First, Energy Policy Act proponents did not foresee the late-2000s advent and impact of fracking for oil and gas. Whereas in 2005 we were dependent on imports of natural gas and were running out of cheap oil production options, fracking changed the global energy situation almost overnight. Fracking gave the US essentially a limitless supply of oil and gas. That has essentially crushed OPEC’s ability to control the global price of oil. Thanks to fracking, we probably have enough oil and gas to run the entire US economy without any other form of energy.

Second, we have been told for decades that wind and solar were cheaper than fossil fuels and were a solution to the alleged “climate crisis.” Both claims have been proven to be false. Wind and solar have not reduced the price of electricity for anyone. At best, they have only reallocated energy costs to taxpayers. Wind and solar have only increased the price of electricity for consumers, even when it is subsidized by taxpayers.

Worse, solar and wind have jeopardized the reliability of our grid. Grid operators now routinely warn of possible grid failure during peak demand. A February winter storm in Texas froze the wind turbines, resulting in hundreds of deaths and almost causing catastrophic grid failure. Too much solar and wind caused a similar grid crisis in Spain and Portugal just last month.

Wind and solar have never been economically viable without subsidies. That’s why wind and solar supporters oppose the end of the Green New Scam. Not only do wind and solar require taxpayer subsidies, they are also intrinsically subsidized by government mandates, and the sourcing of materials and labor from Communist China. This has also had the national security-imperiling effect of making our electricity grid dependent on our geopolitical rival.

Finally, wind and solar have also been an environmental disaster in terms of great birds, bats, whales and much other marine life killed. Their oversized footprints are made essentially a permanent part of the environment because of the vast amounts of concrete and iron rebar used in their foundations. There are also national security concerns with offshore wind.
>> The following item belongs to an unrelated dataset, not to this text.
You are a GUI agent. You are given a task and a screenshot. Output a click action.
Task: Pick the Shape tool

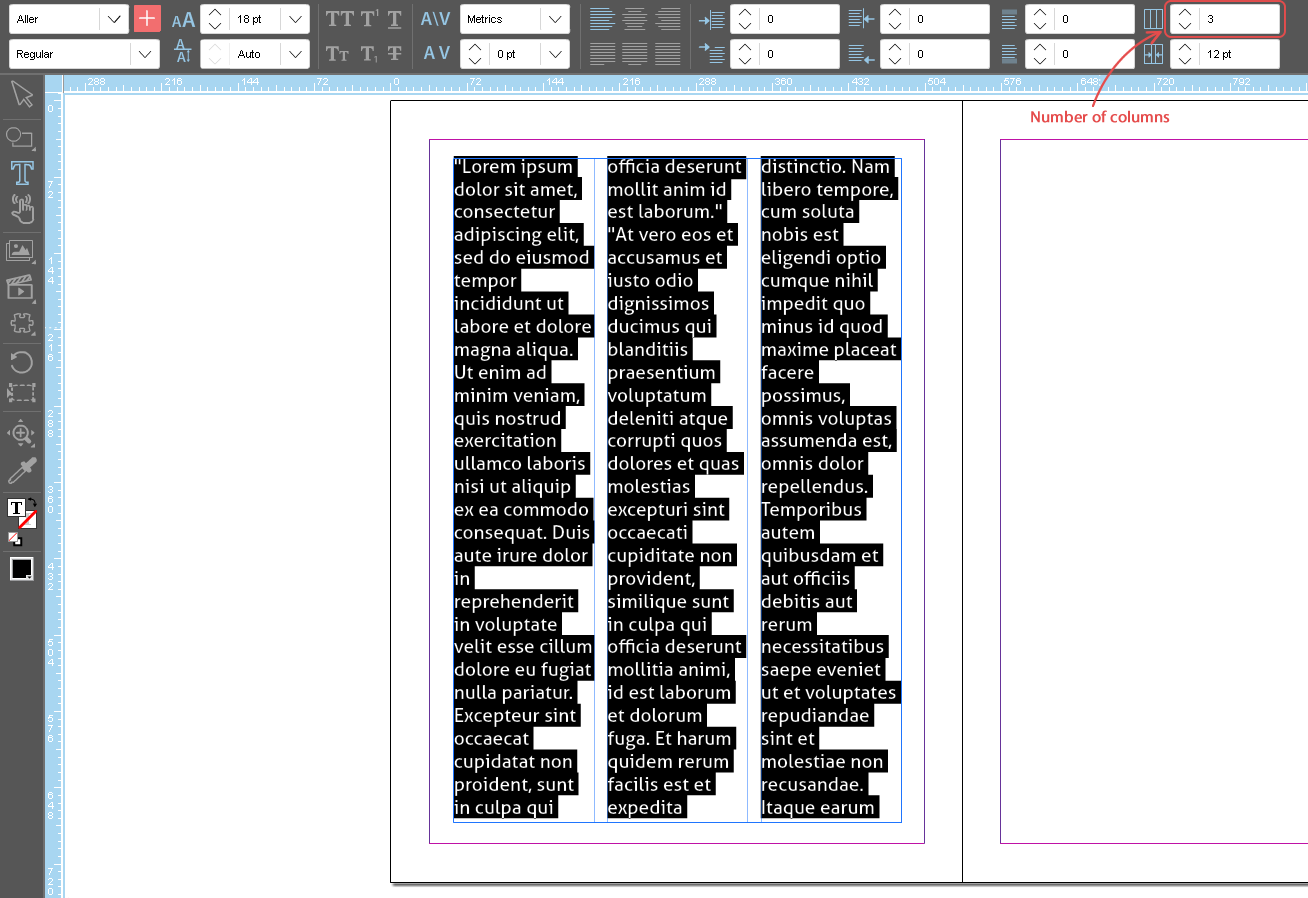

We need energy that works. After 20 years of experience, “all of the above” is just affirmative action for wind and solar energy. If energy decisions were made on the basis of standard economic merit, like cost and functionality, then oil, gas, coal and nuclear power would win hands down. President Trump occasionally says kind things about solar, but not about wind. He saves his lavish praise and attention for those most deserving: oil, gas and coal.

Steve Milloy is a biostatistician and lawyer, publishes JunkScience.com and is on X @JunkScience.

The views and opinions expressed in this commentary are those of the author and do not reflect the official position of the Daily Caller News Foundation.

All content created by the Daily Caller News Foundation, an independent and nonpartisan newswire service, is available without charge to any legitimate news publisher that can provide a large audience. All republished articles must include our logo, our reporter’s byline and their DCNF affiliation. For any questions about our guidelines or partnering with us, please contact licensing@dailycallernewsfoundation.org.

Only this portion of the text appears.